Ruth falleció en Tucson, Arizona, el pasado 16 de marzo, a los 80 años, después de sufrir una embolia, según reveló su familia. Desaparecía así el último fiscal vivo de los cuatro que estuvieron al cargo de la investigación del caso Watergate, el que más luchó por evitar que Nixon quedara libre de condena sin que se pudiera demostrar con pruebas su inocencia o culpabilidad. Más que Frost/Nixon, la verdadera rivalidad del caso fue Ruth/Nixon.
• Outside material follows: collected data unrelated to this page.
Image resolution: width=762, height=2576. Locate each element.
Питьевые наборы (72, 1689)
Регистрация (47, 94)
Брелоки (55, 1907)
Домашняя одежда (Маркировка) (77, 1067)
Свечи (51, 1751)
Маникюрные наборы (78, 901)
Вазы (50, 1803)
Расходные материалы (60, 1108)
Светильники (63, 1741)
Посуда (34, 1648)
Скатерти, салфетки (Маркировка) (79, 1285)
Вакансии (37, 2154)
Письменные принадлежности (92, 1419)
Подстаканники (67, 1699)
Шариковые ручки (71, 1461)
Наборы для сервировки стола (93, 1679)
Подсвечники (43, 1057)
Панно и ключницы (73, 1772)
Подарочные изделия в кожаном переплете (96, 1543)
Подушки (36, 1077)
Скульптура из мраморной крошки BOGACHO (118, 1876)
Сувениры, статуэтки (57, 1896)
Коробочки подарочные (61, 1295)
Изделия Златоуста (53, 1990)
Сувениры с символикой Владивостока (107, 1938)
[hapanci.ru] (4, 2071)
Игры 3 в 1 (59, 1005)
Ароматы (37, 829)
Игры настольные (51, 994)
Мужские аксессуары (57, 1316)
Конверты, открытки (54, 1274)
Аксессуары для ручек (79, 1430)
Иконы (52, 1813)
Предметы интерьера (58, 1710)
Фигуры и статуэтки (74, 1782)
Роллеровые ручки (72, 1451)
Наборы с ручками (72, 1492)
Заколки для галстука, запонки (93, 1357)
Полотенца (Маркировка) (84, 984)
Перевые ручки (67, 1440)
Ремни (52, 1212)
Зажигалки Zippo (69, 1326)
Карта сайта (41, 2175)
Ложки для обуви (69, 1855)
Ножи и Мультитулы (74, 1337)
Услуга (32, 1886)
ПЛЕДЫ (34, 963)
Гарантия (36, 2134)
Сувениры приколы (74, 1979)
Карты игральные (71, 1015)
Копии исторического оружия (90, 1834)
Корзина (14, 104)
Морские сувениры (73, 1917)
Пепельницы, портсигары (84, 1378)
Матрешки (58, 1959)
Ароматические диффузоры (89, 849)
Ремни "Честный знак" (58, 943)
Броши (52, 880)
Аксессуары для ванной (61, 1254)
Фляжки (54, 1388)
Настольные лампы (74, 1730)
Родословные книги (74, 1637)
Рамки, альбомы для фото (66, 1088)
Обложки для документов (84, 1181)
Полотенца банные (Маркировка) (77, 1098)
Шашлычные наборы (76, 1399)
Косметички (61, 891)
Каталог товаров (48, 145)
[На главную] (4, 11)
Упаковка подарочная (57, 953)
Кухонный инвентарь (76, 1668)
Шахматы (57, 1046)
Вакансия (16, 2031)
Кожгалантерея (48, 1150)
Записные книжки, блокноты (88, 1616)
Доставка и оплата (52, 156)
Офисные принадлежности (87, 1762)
Sobre todo por 18 minutos de grabación desaparecidos.
Cuando acabó la investigación sobre el Watergate, gracias a la que se pudieron presentar cargos contra siete colaboradores de Richard Nixon por espionaje al Partido Demócrata en el hotel Watergate de Washington, Ruth dijo que era imposible determinar qué había sucedido con una cinta de grabaciones entre el presidente y uno de sus más estrechos colaboradores, de la que se habían borrado 18 minutos y medio, según la Casa Blanca, por accidente. Ruth llegó a facilitar que un gran jurado interrogara a 50 personas por ese fragmento misteriosamente desaparecido.
Nacido en 1931 en Filadelfia, licenciado por las universidades de Yale y Pensilvania, Ruth se incorporó al Departamento de Justicia en 1961, como colaborador de su entonces titular, Robert Kennedy. Su ascenso a lo más alto de la investigación del caso Watergate llegó a causa de una masacre política. El primer fiscal especial elegido por el Gobierno había sido el abogado Archibald Cox, propuesto por el Senado. Fue Cox quien descubrió que Nixon había instalado micrófonos en el ala oeste de la Casa Blanca y había grabado todas las conversaciones que en ella habían tenido lugar.
Cox pidió esas cintas. Nixon se negó a darlas y ofreció un pacto: que las escuchara un senador, John Stennis, y las resumiera. Cox no quiso. En uno de sus célebres arrebatos de ira política, Nixon le pidió al fiscal general (ministro de Justicia) Elliot Richardson la cabeza de Cox. Richardson dimitió. Ocupó su puesto su segundo, William Ruckelshaus, que también dimitió, en cuestión de minutos. Solo tras aquellas renuncias, Cox fue despedido. A aquel incidente se le conoce como la masacre del sábado por la noche, uno de los mayores abusos de poder de la presidencia de EE UU.
A Cox le sustituyó Leon Jaworski, célebre por haber servido como fiscal en consejos de guerra tras la Segunda Guerra Mundial. Su subalterno fue Ruth. Entre ambos, en un ejercicio de independencia, pidieron de nuevo las cintas de Nixon. El caso llegó al Tribunal Supremo, que obligó al presidente a entregárselas. En ellas estaba aquel agujero de 18 minutos. Nixon dimitió en agosto de 1974. Ford le perdonó en septiembre, para evitar que se le sometiera a juicio por ninguna falta cometida durante el caso de espionaje.
Ruth abandonó el puesto de fiscal especial para el caso en octubre de 1975. Cuatro de los siete inculpados ya habían sido condenados o se habían declarado culpables. Solo entonces, Ruth criticó con dureza el perdón de Ford. Dijo, concretamente, que le parecía “atroz”. Añadió que el nuevo presidente había dado indicaciones de que el perdón era “inevitable”, pero que había pensado que estaría sujeto a “algún tipo de admisión de culpa previa”. Nixon murió en 1994. Se llevó consigo los remordimientos, si los había tenido. Nunca confesó error alguno. Y dejó para la posteridad aquella frase, ya célebre, que definió su legado: “Cuando el presidente hace algo, no va contra la ley”.